§ **TEXT EXTRACT**:
Numerical features can often be used directly by most algorithms, while categorical data typically requires encoding (such as one-hot encoding or label encoding) before it can be fed into a model. Text features usually undergo further preprocessing, such as conversion into a bag-of-words matrix or a TF-IDF representation.

Feature vectors and feature spaces

A feature vector is an n-dimensional vector of numerical values that represents an observation. For example, a house might be represented by the feature vector (3, 2, 1500, 1), corresponding to 3 bedrooms, 2 bathrooms, 1500 square feet, and a binary indicator for having a garage.

The feature space is the geometric space defined by all possible feature vectors. Each feature corresponds to one axis, and each data point occupies a position in this space. Many machine learning algorithms, including k-nearest neighbors, support vector machines, and k-means clustering, operate by computing distances or boundaries within the feature space. The structure of the feature space therefore has a direct impact on model performance.

Illustrative example

Feature	House A	House B
Bedrooms	3	2
Bathrooms	2	2
Square footage	1,500	1,100
Has garage	1	0
Price (label)	$800,000	$500,000

In this example, the first four columns are features and the last column is the label (target variable) the model is trained to predict.

Feature engineering

Feature engineering is the process of using domain knowledge to create, transform, or select features that make machine learning algorithms work more effectively. It is widely regarded as one of the most impactful steps in the modeling pipeline, and skilled feature engineering can often improve model accuracy more than switching to a more complex algorithm.

Common feature engineering techniques include:

Mathematical transformations. Applying log, square root, or power transforms to reduce skewness.
Binning (discretization). Converting continuous variables into categorical bins (for example, grouping ages into ranges like 18 to 25, 26 to 35, and so on).
Date and time decomposition. Extracting day of week, month, hour, or "is weekend" flags from timestamps.
Aggregation. Computing summary statistics (mean, sum, count) over grouped records.
Domain-specific creation. Constructing new features based on expert knowledge, such as body mass index (BMI) from height and weight.

Feature selection

Feature selection is the process of identifying and retaining only the most relevant features for a given modeling task, discarding those that are redundant or irrelevant. Reducing the number of features can improve model accuracy, decrease training time, and enhance interpretability.

Three broad families of methods exist.

Method family	How it works	Examples
Filter methods	Rank features using statistical measures independent of any model	Pearson correlation, chi-squared test, mutual information, variance threshold
Wrapper methods	Evaluate subsets of features by training a model and measuring performance	Forward selection, backward elimination, recursive feature elimination (RFE)
Embedded methods	Perform feature selection as part of the model training process	LASSO (L1 regularization), random forest feature importance, gradient boosting importance scores

Filter methods are computationally cheap but ignore feature interactions. Wrapper methods capture interactions but are expensive. Embedded methods offer a practical middle ground for many applications.

Feature extraction

Feature extraction transforms raw data into a new, typically lower-dimensional set of features that retains the most important information. Unlike feature selection, which picks a subset of existing features, feature extraction creates entirely new features.

Prominent techniques include:

Principal component analysis (PCA). A linear method that projects data onto the directions of maximum variance, producing uncorrelated components.

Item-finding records
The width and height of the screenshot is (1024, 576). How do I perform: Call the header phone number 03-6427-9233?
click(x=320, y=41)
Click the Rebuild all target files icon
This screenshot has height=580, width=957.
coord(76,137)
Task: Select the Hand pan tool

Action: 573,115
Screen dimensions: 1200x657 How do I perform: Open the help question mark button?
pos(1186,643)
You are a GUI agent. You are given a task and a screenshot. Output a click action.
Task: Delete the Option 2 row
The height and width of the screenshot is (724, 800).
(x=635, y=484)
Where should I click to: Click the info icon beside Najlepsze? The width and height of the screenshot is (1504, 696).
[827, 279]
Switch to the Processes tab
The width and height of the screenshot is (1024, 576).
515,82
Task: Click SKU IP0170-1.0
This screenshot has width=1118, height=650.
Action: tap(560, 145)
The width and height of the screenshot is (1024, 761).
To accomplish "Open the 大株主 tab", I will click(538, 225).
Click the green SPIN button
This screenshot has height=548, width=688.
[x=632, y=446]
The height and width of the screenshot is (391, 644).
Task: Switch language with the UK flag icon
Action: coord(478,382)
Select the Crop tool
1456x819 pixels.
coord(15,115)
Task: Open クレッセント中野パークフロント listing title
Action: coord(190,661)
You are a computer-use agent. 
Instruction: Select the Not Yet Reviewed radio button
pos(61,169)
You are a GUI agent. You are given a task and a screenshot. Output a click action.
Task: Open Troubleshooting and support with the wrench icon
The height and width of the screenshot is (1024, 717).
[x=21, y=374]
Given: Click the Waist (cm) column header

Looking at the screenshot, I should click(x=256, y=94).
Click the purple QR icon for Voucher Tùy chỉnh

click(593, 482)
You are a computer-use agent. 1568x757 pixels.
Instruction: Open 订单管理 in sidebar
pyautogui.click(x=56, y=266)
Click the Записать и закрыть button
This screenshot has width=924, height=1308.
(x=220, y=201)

§ **SET TASKS**:
**a)** Decide whether each statement agrees with the passage on machine learning features, answering yes or no and quoting the deciding words: (i) wrapper methods are computationally cheap; (ii) feature extraction creates new features instead of choosing a subset of existing ones; (iii) binning turns continuous variables into categorical bins.
**b)** Please carry on the passage on machine learning features from its last sentence.
The listing is separate material, unrelated to the passage on machine learning features.

§ **OUTPUTS IN ORDER**:
**a)**
(i) No: "Wrapper methods capture interactions but are expensive."
(ii) Yes: "Unlike feature selection, which picks a subset of existing features, feature extraction creates entirely new features."
(iii) Yes: "Converting continuous variables into categorical bins"

**b)**
Linear discriminant analysis (LDA). Finds linear combinations that maximize class separability.
t-SNE and UMAP. Nonlinear methods used primarily for visualization of high-dimensional data in two or three dimensions.
Autoencoders. Neural networks trained to compress data into a lower-dimensional latent space and then reconstruct it, learning a compact representation in the process.
Independent component analysis (ICA). Separates a multivariate signal into additive, statistically independent components.

Feature extraction is a core component of dimension reduction and is especially valuable when the original feature space is very high-dimensional.

Feature importance

Feature importance quantifies how much each feature contributes to a model's predictions. Understanding feature importance helps with model interpretability, debugging, and further feature selection.

Method	Description	Scope
Gini importance (MDI)	Measures average reduction in impurity across tree splits	Model-specific (tree-based)
Permutation importance	Measures drop in model performance when a feature's values are randomly shuffled	Model-agnostic
SHAP values	Based on Shapley values from cooperative game theory; assigns each feature a contribution to each individual prediction	Model-agnostic
Coefficient magnitude	In linear models, the absolute value of a feature's coefficient (after scaling) indicates importance	Model-specific (linear)
LIME	Builds a local interpretable model around a single prediction to estimate feature contributions	Model-agnostic

Permutation importance and SHAP are particularly popular because they work with any model type. SHAP provides both global importance (averaged across all predictions) and local importance (for a single prediction), making it a versatile tool for model explanation.

Feature scaling and normalization

Many machine learning algorithms, especially those that rely on distance calculations (such as k-nearest neighbors and support vector machines) or gradient-based optimization (such as neural networks and logistic regression), are sensitive to the scale of input features. Normalization and standardization bring features to a comparable scale.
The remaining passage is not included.